To be done:
Pull out every line of the records that contains the string "Users".

Records provided:
(begin)

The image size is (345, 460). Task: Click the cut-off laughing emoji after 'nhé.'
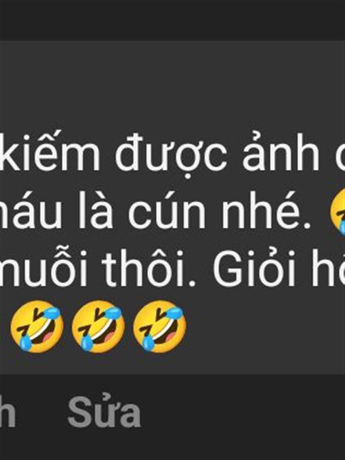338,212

(end)
(begin)

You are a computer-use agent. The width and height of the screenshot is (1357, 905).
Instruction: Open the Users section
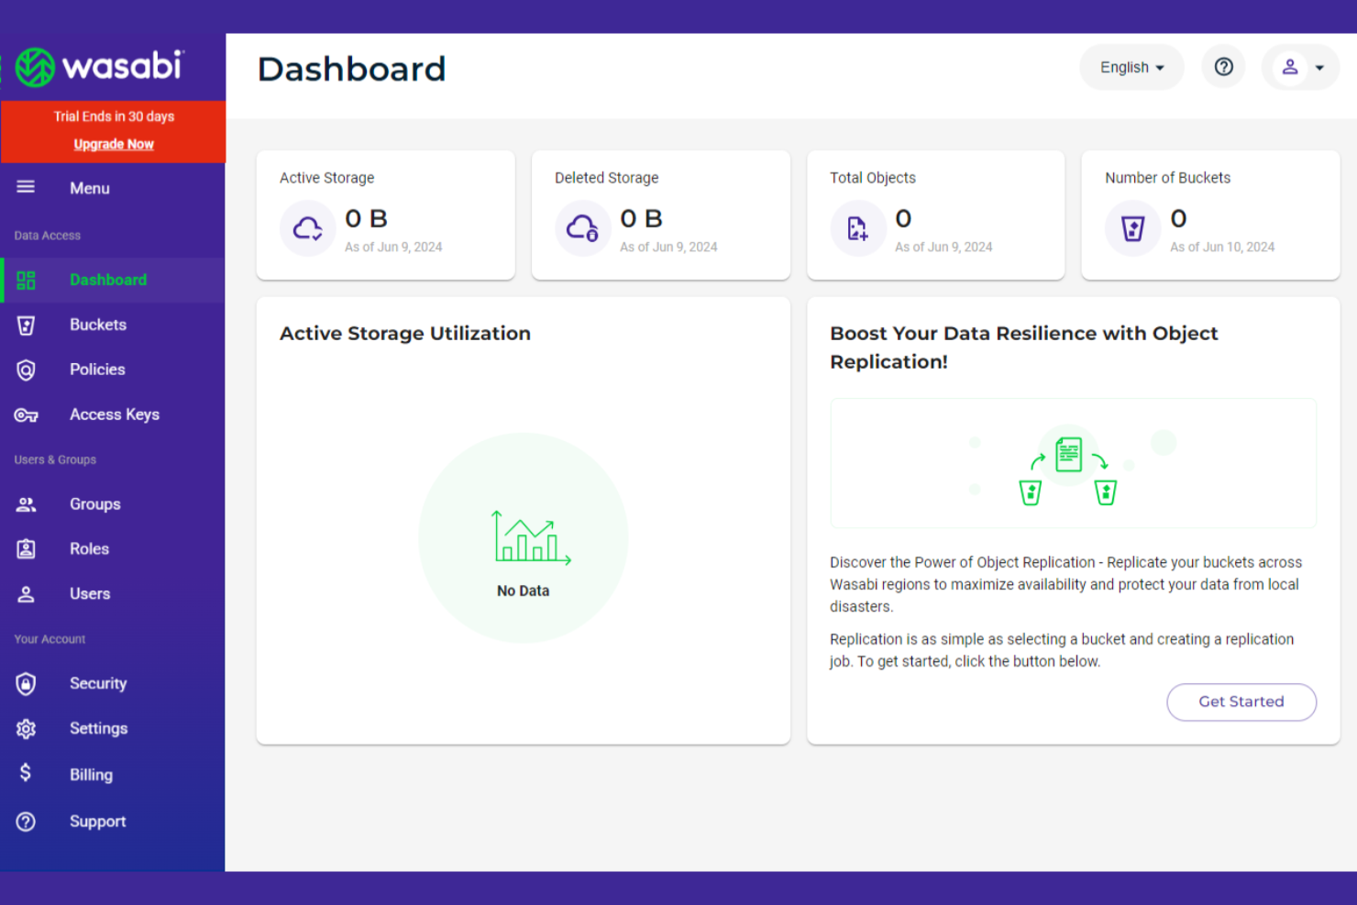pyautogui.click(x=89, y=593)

(end)

Reply:
Instruction: Open the Users section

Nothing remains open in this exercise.